**DIRECTIONS:** Repeat the records. Match each character exactly.

--- GIVEN RECORDS ---

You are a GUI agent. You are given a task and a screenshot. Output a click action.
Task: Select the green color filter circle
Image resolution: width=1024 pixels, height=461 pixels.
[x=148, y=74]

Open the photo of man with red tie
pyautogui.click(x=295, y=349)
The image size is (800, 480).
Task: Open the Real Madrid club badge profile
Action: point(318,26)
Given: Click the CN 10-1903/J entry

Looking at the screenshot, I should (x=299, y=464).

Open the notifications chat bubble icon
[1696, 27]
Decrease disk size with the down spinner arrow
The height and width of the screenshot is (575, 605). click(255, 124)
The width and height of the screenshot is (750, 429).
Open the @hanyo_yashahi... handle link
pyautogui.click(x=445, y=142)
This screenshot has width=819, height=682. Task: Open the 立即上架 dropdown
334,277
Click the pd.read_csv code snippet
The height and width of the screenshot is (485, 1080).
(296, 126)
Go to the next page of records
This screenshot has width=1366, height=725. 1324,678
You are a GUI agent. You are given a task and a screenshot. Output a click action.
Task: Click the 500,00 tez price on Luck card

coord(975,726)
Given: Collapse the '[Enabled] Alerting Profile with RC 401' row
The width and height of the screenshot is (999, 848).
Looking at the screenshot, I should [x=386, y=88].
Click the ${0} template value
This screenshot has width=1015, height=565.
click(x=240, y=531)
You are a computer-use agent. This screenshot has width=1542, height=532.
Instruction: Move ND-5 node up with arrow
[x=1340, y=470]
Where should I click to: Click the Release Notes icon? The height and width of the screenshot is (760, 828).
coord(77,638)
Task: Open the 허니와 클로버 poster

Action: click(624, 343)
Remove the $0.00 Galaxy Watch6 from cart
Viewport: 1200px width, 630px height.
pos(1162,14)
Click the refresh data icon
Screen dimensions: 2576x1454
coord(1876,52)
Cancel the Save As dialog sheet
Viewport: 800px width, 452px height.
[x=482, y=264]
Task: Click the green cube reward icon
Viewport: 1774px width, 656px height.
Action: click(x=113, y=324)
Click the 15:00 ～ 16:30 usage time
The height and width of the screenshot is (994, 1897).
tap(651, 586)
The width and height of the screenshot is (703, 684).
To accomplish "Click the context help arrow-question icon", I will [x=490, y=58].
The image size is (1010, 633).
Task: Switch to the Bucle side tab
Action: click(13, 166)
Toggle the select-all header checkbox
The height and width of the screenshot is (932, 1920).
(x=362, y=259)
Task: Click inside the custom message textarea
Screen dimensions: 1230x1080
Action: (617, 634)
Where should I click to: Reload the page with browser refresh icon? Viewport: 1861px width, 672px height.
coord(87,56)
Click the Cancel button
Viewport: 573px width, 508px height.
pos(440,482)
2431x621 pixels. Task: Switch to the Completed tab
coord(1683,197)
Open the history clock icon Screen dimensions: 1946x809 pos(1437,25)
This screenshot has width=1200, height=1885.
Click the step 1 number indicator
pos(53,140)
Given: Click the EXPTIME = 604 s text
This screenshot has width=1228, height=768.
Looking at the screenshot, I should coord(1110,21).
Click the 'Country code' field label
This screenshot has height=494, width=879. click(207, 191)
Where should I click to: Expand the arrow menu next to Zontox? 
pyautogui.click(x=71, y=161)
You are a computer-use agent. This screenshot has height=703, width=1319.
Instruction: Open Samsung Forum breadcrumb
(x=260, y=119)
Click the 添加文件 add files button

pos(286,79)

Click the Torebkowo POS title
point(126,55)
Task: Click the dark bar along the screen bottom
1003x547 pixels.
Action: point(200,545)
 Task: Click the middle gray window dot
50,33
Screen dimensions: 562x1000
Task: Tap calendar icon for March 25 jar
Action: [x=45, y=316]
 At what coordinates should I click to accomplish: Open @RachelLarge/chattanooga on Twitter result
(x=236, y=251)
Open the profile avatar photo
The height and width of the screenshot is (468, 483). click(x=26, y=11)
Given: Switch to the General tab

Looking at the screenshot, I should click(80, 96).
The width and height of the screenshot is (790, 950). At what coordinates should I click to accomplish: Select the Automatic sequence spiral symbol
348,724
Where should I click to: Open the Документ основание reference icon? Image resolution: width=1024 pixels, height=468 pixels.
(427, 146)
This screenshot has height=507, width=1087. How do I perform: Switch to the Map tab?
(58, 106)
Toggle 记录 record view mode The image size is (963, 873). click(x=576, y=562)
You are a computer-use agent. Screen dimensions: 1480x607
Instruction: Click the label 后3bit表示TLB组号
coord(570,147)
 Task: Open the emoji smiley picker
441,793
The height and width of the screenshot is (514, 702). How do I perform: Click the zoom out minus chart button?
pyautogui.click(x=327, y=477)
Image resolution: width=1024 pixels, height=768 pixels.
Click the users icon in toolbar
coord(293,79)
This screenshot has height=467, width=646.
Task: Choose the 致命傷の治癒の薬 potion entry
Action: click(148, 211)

---

**TASK RESPONSE:**
You are a GUI agent. You are given a task and a screenshot. Output a click action.
Task: Select the green color filter circle
Image resolution: width=1024 pixels, height=461 pixels.
[x=148, y=74]

Open the photo of man with red tie
pyautogui.click(x=295, y=349)
The image size is (800, 480).
Task: Open the Real Madrid club badge profile
Action: point(318,26)
Given: Click the CN 10-1903/J entry

Looking at the screenshot, I should (x=299, y=464).

Open the notifications chat bubble icon
[1696, 27]
Decrease disk size with the down spinner arrow
The height and width of the screenshot is (575, 605). click(255, 124)
The width and height of the screenshot is (750, 429).
Open the @hanyo_yashahi... handle link
pyautogui.click(x=445, y=142)
This screenshot has width=819, height=682. Task: Open the 立即上架 dropdown
334,277
Click the pd.read_csv code snippet
The height and width of the screenshot is (485, 1080).
(296, 126)
Go to the next page of records
This screenshot has width=1366, height=725. 1324,678
You are a GUI agent. You are given a task and a screenshot. Output a click action.
Task: Click the 500,00 tez price on Luck card

coord(975,726)
Given: Collapse the '[Enabled] Alerting Profile with RC 401' row
The width and height of the screenshot is (999, 848).
Looking at the screenshot, I should [x=386, y=88].
Click the ${0} template value
This screenshot has width=1015, height=565.
click(x=240, y=531)
You are a computer-use agent. This screenshot has width=1542, height=532.
Instruction: Move ND-5 node up with arrow
[x=1340, y=470]
Where should I click to: Click the Release Notes icon? The height and width of the screenshot is (760, 828).
coord(77,638)
Task: Open the 허니와 클로버 poster

Action: click(624, 343)
Remove the $0.00 Galaxy Watch6 from cart
Viewport: 1200px width, 630px height.
pos(1162,14)
Click the refresh data icon
Screen dimensions: 2576x1454
coord(1876,52)
Cancel the Save As dialog sheet
Viewport: 800px width, 452px height.
[x=482, y=264]
Task: Click the green cube reward icon
Viewport: 1774px width, 656px height.
Action: click(x=113, y=324)
Click the 15:00 ～ 16:30 usage time
The height and width of the screenshot is (994, 1897).
tap(651, 586)
The width and height of the screenshot is (703, 684).
To accomplish "Click the context help arrow-question icon", I will [x=490, y=58].
The image size is (1010, 633).
Task: Switch to the Bucle side tab
Action: click(13, 166)
Toggle the select-all header checkbox
The height and width of the screenshot is (932, 1920).
(x=362, y=259)
Task: Click inside the custom message textarea
Screen dimensions: 1230x1080
Action: (617, 634)
Where should I click to: Reload the page with browser refresh icon? Viewport: 1861px width, 672px height.
coord(87,56)
Click the Cancel button
Viewport: 573px width, 508px height.
pos(440,482)
2431x621 pixels. Task: Switch to the Completed tab
coord(1683,197)
Open the history clock icon Screen dimensions: 1946x809 pos(1437,25)
This screenshot has width=1200, height=1885.
Click the step 1 number indicator
pos(53,140)
Given: Click the EXPTIME = 604 s text
This screenshot has width=1228, height=768.
Looking at the screenshot, I should coord(1110,21).
Click the 'Country code' field label
This screenshot has height=494, width=879. click(207, 191)
Where should I click to: Expand the arrow menu next to Zontox? 
pyautogui.click(x=71, y=161)
You are a computer-use agent. This screenshot has height=703, width=1319.
Instruction: Open Samsung Forum breadcrumb
(x=260, y=119)
Click the 添加文件 add files button

pos(286,79)

Click the Torebkowo POS title
point(126,55)
Task: Click the dark bar along the screen bottom
1003x547 pixels.
Action: point(200,545)
 Task: Click the middle gray window dot
50,33
Screen dimensions: 562x1000
Task: Tap calendar icon for March 25 jar
Action: [x=45, y=316]
 At what coordinates should I click to accomplish: Open @RachelLarge/chattanooga on Twitter result
(x=236, y=251)
Open the profile avatar photo
The height and width of the screenshot is (468, 483). click(x=26, y=11)
Given: Switch to the General tab

Looking at the screenshot, I should click(80, 96).
The width and height of the screenshot is (790, 950). At what coordinates should I click to accomplish: Select the Automatic sequence spiral symbol
348,724
Where should I click to: Open the Документ основание reference icon? Image resolution: width=1024 pixels, height=468 pixels.
(427, 146)
This screenshot has height=507, width=1087. How do I perform: Switch to the Map tab?
(58, 106)
Toggle 记录 record view mode The image size is (963, 873). click(x=576, y=562)
You are a computer-use agent. Screen dimensions: 1480x607
Instruction: Click the label 后3bit表示TLB组号
coord(570,147)
 Task: Open the emoji smiley picker
441,793
The height and width of the screenshot is (514, 702). How do I perform: Click the zoom out minus chart button?
pyautogui.click(x=327, y=477)
Image resolution: width=1024 pixels, height=768 pixels.
Click the users icon in toolbar
coord(293,79)
This screenshot has height=467, width=646.
Task: Choose the 致命傷の治癒の薬 potion entry
Action: click(148, 211)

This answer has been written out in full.